During the morning, he had travelled along the foot of the mountains and patches of cultivation, and here and there small knots of larches, recently planted, served to vary the prospect and enliven his journey; but as he approached the entrance to Glengael, these marks of civilization and improvement gradually became rarer. When he entered on the land that had been forfeited, they entirely disappeared, for the green spots that chequered the heath there were as the graves of a race that had been rooted out or slaughtered. They consisted of the sites of cottages which the soldiers of the Duke of Cumberland’s army had plundered and burnt in the year Forty-five.

The reflections which these monuments of fidelity awakened in the breast of the young soldier, as the guide explained to him what they were, saddened his spirit, and the scene which opened, when he entered the cliffy pass that led into Glengael, darkened it more and more. It seemed to him as if he was quitting the habitable world, and passing into the realms, not merely of desolation, but of silence and herbless sterility. A few tufts of heath and fern among the rocks, in the bottom of the glen, showed that it was not absolutely the valley of death.

The appearance of the lowering steeps, that hung their loose crags over the road, was as if some elder mountains had been crushed into fragments, and the wreck thrown in torrents, to fill up that dreary, soundless, desolate solitude, where nature appeared a famished skeleton, pining amidst poverty and horror.

But, after travelling for two or three miles through this interdicted chasm, the cliffs began to recede, and on turning a lofty projecting rock, his ears were gladdened with the sound of a small torrent that was leaping in a hundred cascades down a ravine fringed with birch and hazel. From that point verdure began to reappear, and as the stream in its course was increased by other mountain rivulets, the scenery of the glen gradually assumed a more refreshing aspect. The rocks became again shaggy with intermingled heath and brambles, and the stately crimson foxglove, in full blossom, rose so thickly along the sides of the mountains, that Walkinshaw, unconscious that it was from the effect of their appearance, began to dream in his reverie of guarded passes, and bloody battles, and picquets of red-coated soldiers bivouacking on the hills.

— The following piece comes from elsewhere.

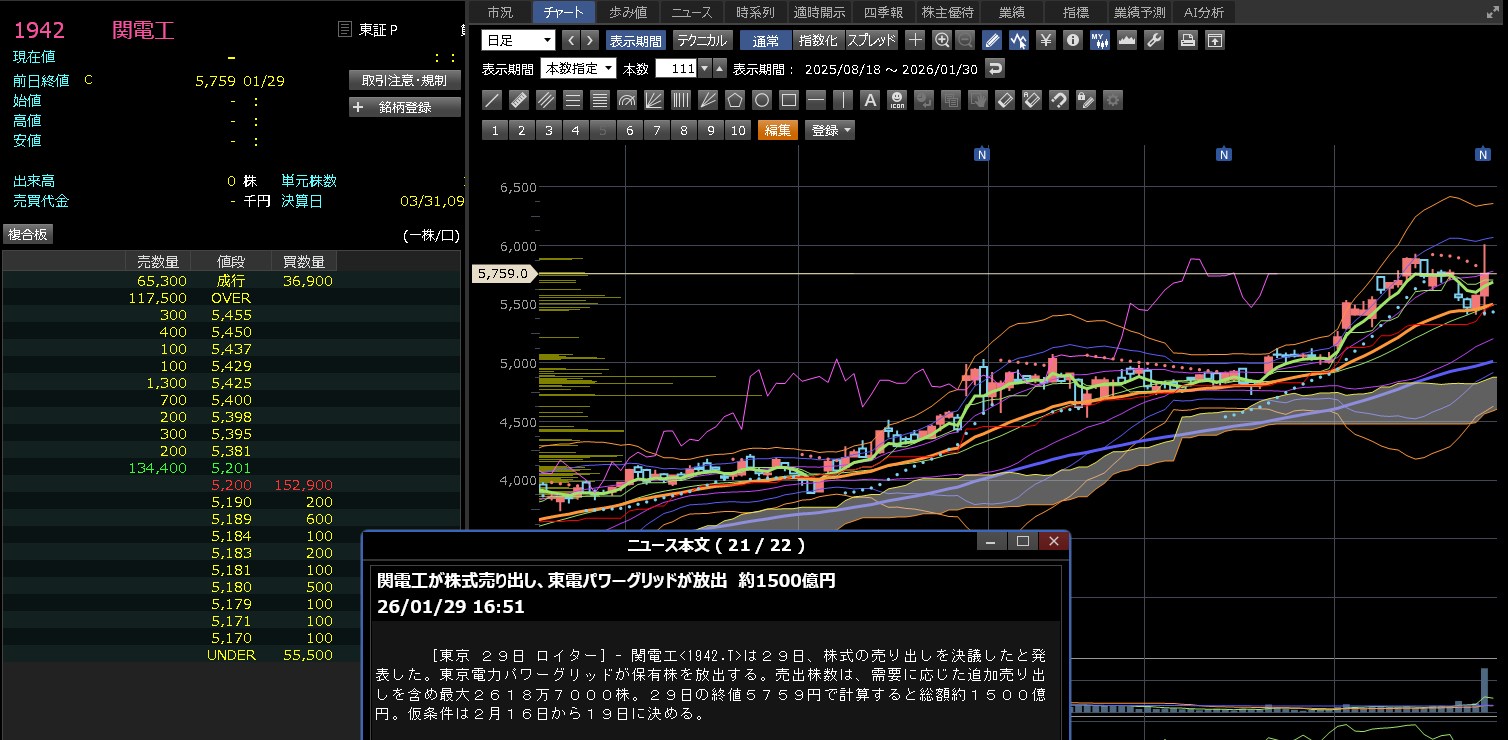Select the text annotation 'A' tool
This screenshot has height=740, width=1508.
pos(870,100)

But his attention was soon roused from these heroical imaginings by a sudden turn of the road, laying open before him the glassy expanse of an extensive lake, and on the summit of a lofty rocky peninsula, which projected far into its bosom, the walls and turrets of Glengael.

From the desolate contrast of the pass he had travelled, it seemed to him that he had never beheld a landscape so romantic and beautiful. The mountains, from the margin of the water, were green to their summits, and a few oaks and firs around the castle enriched the picturesque appearance of the little promontory on which it stood. Beyond a distant vista of the dark hills of Ross, the sun had retired, but the clouds, in glorious masses of golden fires, rose in a prodigality of splendid forms, in which the military imagination of the young enthusiast had no difficulty in discovering the towers, and domes, and pinnacles of some airy Babylon, with burnished chariots on the walls, and brazen warriors in clusters on the battlements.

This poetical enchantment, however, was soon dissolved. The road along the skirt of the lake, as it approached the castle, was rugged and steep, and where it turned off into the peninsula, towards the gate, it literally lay on the cornice of a precipice, which, with all his valour, made Walkinshaw more than once inclined to leap from the gig. Here and there a fragment of an old wall showed that it had once been fenced, and where the rains had scooped hollows on the edge of the cliff, a few stakes had recently been put up; but there was an air of decay and negligence around, that prepared the mind of the visitor for the ruinous aspect of the castle.

Mr. Frazer, owing to his professional avocations, had seldom resided there, and he was too ambitious to raise the means to redeem the bonds he had granted for the purchase, to lay anything out in improvements. The state and appearance of the place was, in consequence, lone and dismal. Not only were the outer walls mantled with ivy, but the arch of the gateway was broken. Many of the windows in the principal edifice were rudely filled up with stones. The slates in several places had fallen from the extinguisher-less desolate roofed turrets, and patches of new lime on different places of the habitable buildings, bore testimony to the stinted funds which the proprietor allowed for repairs.